After three years of headscratching, the committee on radioactive waste management (CoRWM) has released its package of recommendations concerning what we should do with our nuclear waste.

It’s no surprise that there are no surprises. And after dismissing schemes ranging from blasting it into space or slipping it between cracks in the seabed and hoping for the best, we’re now a small step further along the very long road that will almost inevitably see the construction of long term, underground storage facilities somewhere in the UK.

The political, environmental and public challenges now are enormous: critics claim that even deep geological repositories cannot be safe, and the public will be extremely worried about the possibility of living near a nuclear dumping ground - which makes locating a facility difficult in a place as densely populated as the UK. But most importantly, such a scheme will also call for us to think about our nuclear legacy in a way that we have never been forced to in the past.

We live in a throwaway society, where our electronic devices are obsolete after a couple of years, where a well-designed vehicle may see 10 years' service and where even critical civil structures aren’t realistically expected to last more than a few hundred years.

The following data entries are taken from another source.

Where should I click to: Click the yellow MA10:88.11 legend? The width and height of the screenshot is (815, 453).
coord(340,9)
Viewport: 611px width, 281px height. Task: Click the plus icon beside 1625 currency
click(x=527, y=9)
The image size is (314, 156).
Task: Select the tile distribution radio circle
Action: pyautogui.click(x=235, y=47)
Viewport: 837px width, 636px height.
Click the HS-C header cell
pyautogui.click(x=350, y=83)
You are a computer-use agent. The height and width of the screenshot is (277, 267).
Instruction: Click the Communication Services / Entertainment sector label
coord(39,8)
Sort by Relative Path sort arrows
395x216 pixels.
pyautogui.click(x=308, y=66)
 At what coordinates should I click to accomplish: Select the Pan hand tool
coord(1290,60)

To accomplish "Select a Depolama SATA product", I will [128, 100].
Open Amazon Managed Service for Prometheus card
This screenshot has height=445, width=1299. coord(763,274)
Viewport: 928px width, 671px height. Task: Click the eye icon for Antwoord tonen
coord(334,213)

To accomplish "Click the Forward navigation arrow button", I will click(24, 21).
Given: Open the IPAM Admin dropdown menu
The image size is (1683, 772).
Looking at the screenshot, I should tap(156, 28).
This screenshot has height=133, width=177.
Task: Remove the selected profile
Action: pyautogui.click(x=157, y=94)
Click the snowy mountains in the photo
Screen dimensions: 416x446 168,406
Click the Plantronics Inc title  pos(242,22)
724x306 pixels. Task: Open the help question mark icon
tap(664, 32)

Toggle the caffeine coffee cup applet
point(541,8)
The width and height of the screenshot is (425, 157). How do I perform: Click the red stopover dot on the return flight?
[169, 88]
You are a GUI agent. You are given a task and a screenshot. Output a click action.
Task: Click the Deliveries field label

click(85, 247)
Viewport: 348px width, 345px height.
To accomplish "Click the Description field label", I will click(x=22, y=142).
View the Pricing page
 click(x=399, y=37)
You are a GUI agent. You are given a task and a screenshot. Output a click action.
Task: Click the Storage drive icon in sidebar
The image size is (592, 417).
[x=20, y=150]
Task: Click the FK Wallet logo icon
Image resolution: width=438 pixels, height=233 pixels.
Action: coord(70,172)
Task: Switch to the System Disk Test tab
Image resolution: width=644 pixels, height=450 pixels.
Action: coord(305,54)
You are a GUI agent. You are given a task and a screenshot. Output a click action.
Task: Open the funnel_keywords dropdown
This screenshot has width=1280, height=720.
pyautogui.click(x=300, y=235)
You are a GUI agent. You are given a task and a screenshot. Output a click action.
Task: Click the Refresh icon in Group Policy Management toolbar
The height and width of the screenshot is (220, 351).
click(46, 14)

Yet those planning and working on a facility of this kind will have to design something that will maintain its structural integrity for the next 100,000 years. Consider that the ancient Egyptians were putting the finishing touches on the pyramids a trifling 6000 years ago and the scale of challenge is staggering. By the time one of these underground facilities comes to the end of its useful life it will be both ancient historical curiosity and yet still, hopefully, a fully functioning bit of 21st century engineering. Only time, and a very long time indeed, will tell.